I appreciate that may not be the most popular job advertisement ever promoted by the New Statesman. Many believe the time has come to move beyond Blairism and New Labour. Others view it as a period that should be excised from history while its architect does 50 years for war crimes in Wandsworth nick.

Fair enough. The enduring love of his party was never high on Tony Blair's list of priorities for things to gain, and the Dodgy Dossier and 90-day detention bill were less than alluring billet-doux. But like it or not, Blairism, New Labourism and the whole "modernising agenda" are political strands that remain woven into the fabric of the party.

Those who thought the leadership election had consigned all this to the dustbin were wrong. The fact is that, since Ed's victory, the party hasn't really moved anywhere. That's not another Ed Miliband dig by the way, because even Miliband's most loyal supporters wouldn't argue that he's grabbed Labour by the scruff of the neck and started to drive through a bold new philosophical and political agenda.

Team Ed's pitch is that their man wants to use his time to sit back, assess the landscape, let the policy review programme develop, and within that framework start to construct a new, if not New, Labour prospectus. There are some – I'm one – who are sceptical of that strategy. But it's what we've got, so it's at least worth engaging with on its merits. And any meaningful engagement has to include the Blairites.

Pop-up Peter

The question is: who are they? Or, more precisely, who's their figurehead? Who's running the show?

Actually, let's take a step back. Who shouldn't be running it? Well, for starters, Peter Mandelson, Alastair Campbell, Tessa Jowell and Blair himself.

Peter popped up at the weekend to urge everyone to vote Yes to AV. Last time he pulled a stunt like that it was to urge everyone to vote for David Miliband, and look how that turned out. Expect a similar result next month.

The Blairite old guard deserve thanks and respect for what they did for their party and their country. Sorry, it's a fact. New Labour ended in failure, but between 1994 and 2001 it had some radical progressive achievements to its name, and those people were the architects.

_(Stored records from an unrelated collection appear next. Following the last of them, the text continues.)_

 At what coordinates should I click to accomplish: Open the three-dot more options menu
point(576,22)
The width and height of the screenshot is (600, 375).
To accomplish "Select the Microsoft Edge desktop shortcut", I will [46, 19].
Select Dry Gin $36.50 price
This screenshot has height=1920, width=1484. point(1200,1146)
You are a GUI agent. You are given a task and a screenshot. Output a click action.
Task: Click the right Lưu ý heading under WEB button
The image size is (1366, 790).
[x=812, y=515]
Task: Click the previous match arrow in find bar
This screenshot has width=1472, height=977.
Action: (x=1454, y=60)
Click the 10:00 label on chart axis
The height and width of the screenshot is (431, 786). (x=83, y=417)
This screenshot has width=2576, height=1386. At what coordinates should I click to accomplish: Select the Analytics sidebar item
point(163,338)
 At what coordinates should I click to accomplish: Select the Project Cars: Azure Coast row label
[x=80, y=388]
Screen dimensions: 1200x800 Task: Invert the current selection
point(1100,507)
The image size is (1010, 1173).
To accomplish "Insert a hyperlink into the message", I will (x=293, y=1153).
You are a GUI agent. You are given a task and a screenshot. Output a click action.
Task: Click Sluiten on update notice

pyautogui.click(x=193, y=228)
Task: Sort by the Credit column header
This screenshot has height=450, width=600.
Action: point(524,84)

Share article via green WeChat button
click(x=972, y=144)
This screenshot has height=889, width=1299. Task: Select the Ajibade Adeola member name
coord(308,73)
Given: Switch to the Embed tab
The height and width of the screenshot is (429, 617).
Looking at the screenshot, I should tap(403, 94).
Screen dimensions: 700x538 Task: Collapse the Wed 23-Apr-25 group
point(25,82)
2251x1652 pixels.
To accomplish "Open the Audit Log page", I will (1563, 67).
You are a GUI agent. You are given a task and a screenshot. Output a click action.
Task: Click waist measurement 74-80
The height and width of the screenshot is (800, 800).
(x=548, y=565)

But their brand is now contaminated, and every time they pop up they just remind people of that final product recall. They need to move on, and they need to be urged to move on not by their critics on the left, but by the new generation on the Labour right. Indeed, the capacity of the younger Blairites to find a new voice, and quieten the noises off, represents their first defining test.

It is a test they must pass quickly, because the window for debate that is opening up in the party will not remain open for ever. Given the premium the Blairites have usually placed on presentation, its ironic that the launch of Purple Labour, their first foray into new territory, has been so poorly managed.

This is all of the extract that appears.